Важно не самостоятельно принимать обезболивающие препараты, так как они имеют определенные противопоказания (например, язвенная болезнь). При наличии каких-либо противопоказаний врач подберет альтернативный метод лечения. В некоторых случаях может быть назначена дегидратационная терапия. Если в течение двух-трех месяцев такое лечение не дает результатов, может потребоваться операция (расширение отверстия в затылочной области, удаление дужки позвонка и т.д.). В таких случаях необходимо индивидуальное решение, чтобы избежать ненужного вмешательства или задержки с операцией.
У некоторых пациентов хирургическая ревизия может быть необходима для окончательного постановления диагноза. Цель операции – устранение сдавливания нервных структур и нормализация циркуляции жидкости в спинном мозге. Такое лечение приводит к значительному улучшению состояния у некоторых пациентов. Расширение черепной ямки способствует исчезновению головной боли, восстановлению осязаемости и подвижности.
Благоприятным прогностическим признаком является расположение мозжечка выше первого позвонка и наличие только симптомов, связанных с мозжечком. В течение трех лет после операции могут возникать рецидивы. В таких случаях решение о присвоении инвалидности принимается медико-социальной комиссией.
Частые вопросы
Что такое мальформация Арнольда-Киари 1 типа?

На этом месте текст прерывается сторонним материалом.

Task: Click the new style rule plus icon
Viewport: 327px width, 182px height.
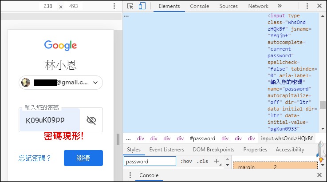Action: click(x=217, y=162)
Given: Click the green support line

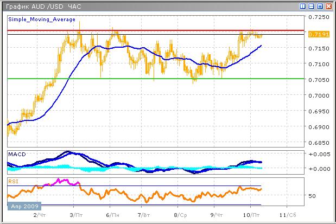Looking at the screenshot, I should click(x=163, y=79).

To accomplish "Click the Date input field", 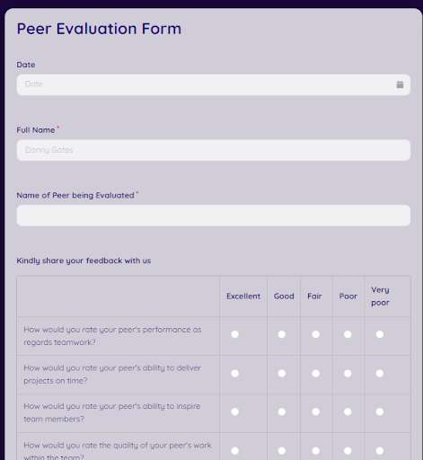I will (x=214, y=84).
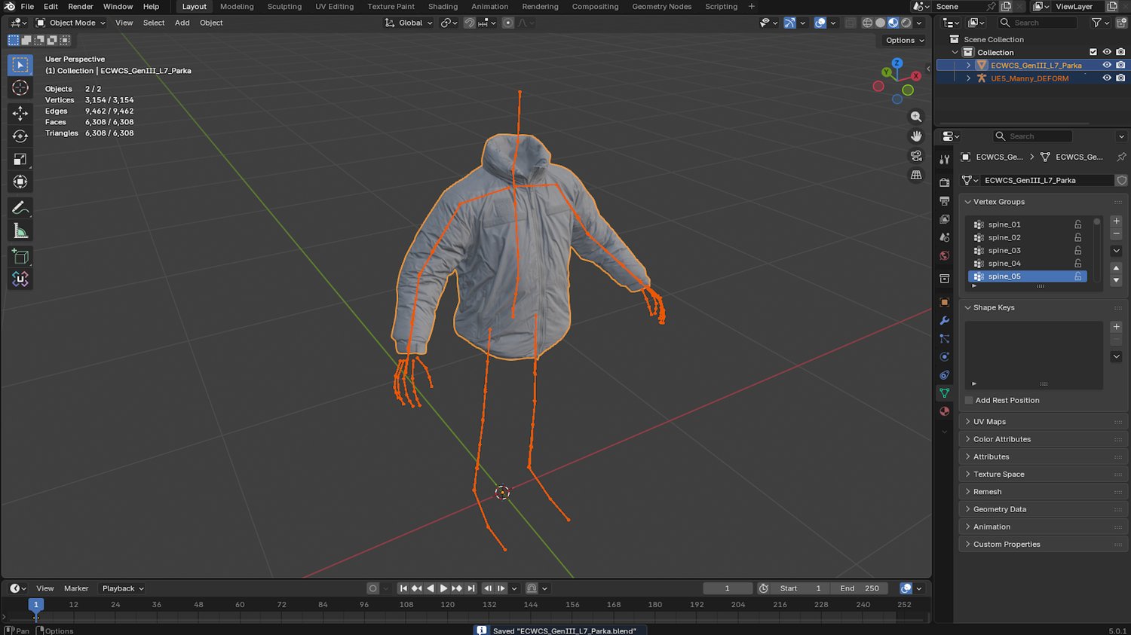Open the Global transform orientation dropdown
The height and width of the screenshot is (635, 1131).
[x=409, y=23]
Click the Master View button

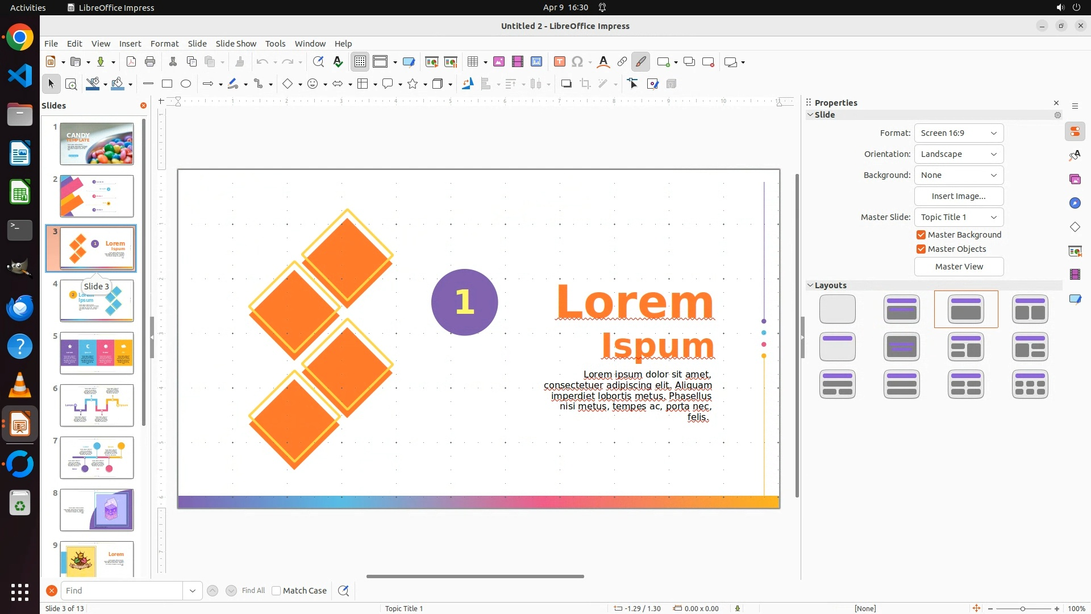[x=959, y=267]
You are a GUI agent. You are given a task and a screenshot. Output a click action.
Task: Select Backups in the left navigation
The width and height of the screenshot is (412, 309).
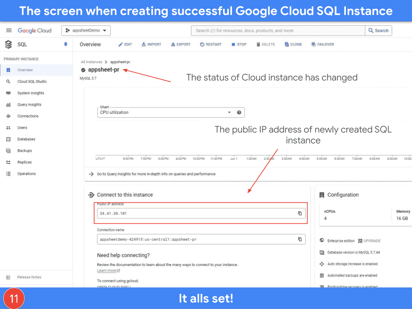pos(25,151)
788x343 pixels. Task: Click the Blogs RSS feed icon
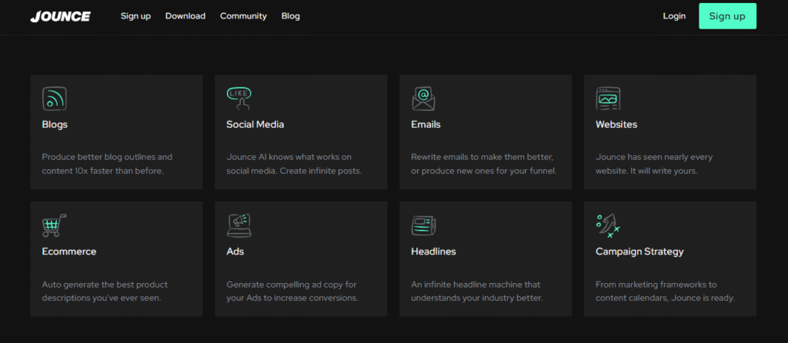click(54, 98)
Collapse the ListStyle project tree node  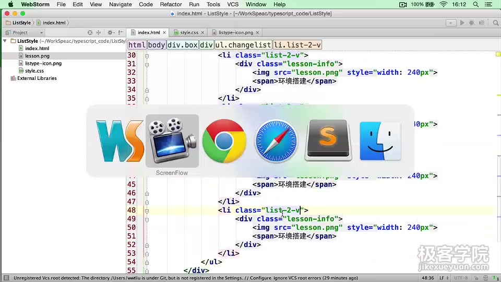(5, 41)
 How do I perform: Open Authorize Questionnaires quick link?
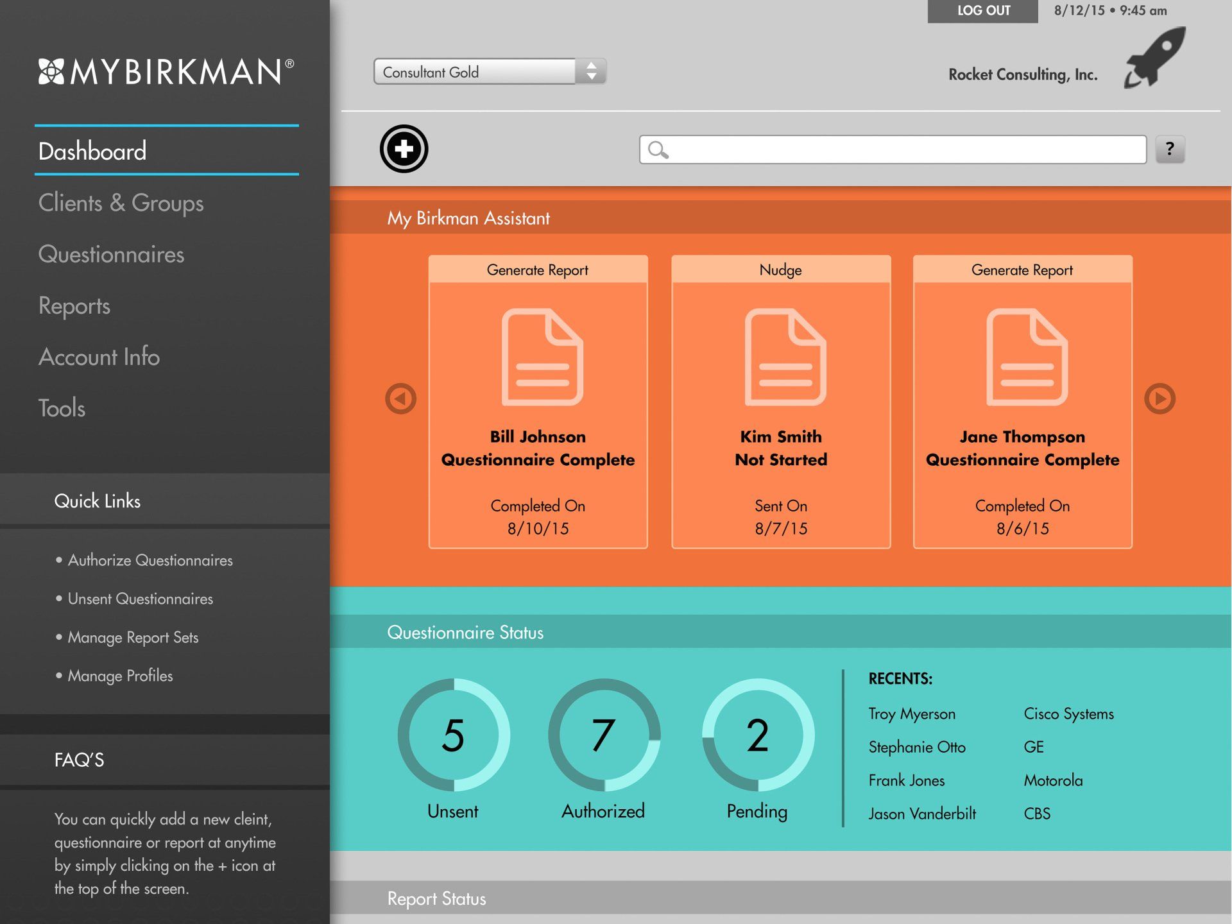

Мальформация Арнольда-Киари 1 типа, также известная как синдром Арнольда-Киари, является редким врожденным нарушением развития задней черепной ямки и спинного мозга. В этом заболевании мозговые структуры, такие как мозжечок, спускаются ниже своего нормального положения и выступают в шейку позвоночника.
Какие симптомы сопровождают мальформацию Арнольда-Киари 1 типа?
Симптомы мальформации Арнольда-Киари 1 типа могут включать головные боли, шум в ушах, проблемы с координацией и равновесием, затруднения с глотанием и речью, проблемы с дыханием, онемение и слабость в руках и ногах, а также изменения в функции мочевого пузыря.
Как диагностируется мальформация Арнольда-Киари 1 типа?
Для диагностики мальформации Арнольда-Киари 1 типа используются различные методы, включая магнитно-резонансную томографию (МРТ), компьютерную томографию (КТ) и рентгенографию. Эти методы позволяют врачам визуализировать аномалии в структуре головного и спинного мозга.
Каково лечение мальформации Арнольда-Киари 1 типа?
Лечение мальформации Арнольда-Киари 1 типа зависит от симптомов и степени тяжести заболевания. В некоторых случаях может потребоваться хирургическое вмешательство для улучшения дренажа спинномозговой жидкости и улучшения симптомов. Дополнительное лечение может включать применение лекарств для управления болевыми симптомами и физиотерапию для улучшения координации и силы мышц.
Полезные советы
СОВЕТ №1
Если у вас была поставлена диагноз мальформации Арнольда-Киари 1 типа, важно обратиться к специалисту – нейрохирургу или неврологу, чтобы получить подробную консультацию и рекомендации по дальнейшему лечению.
СОВЕТ №2
При мальформации Арнольда-Киари 1 типа рекомендуется избегать физической нагрузки, которая может усилить симптомы и вызвать ухудшение состояния. Важно следить за своим здоровьем, регулярно проходить обследования и придерживаться рекомендаций врача.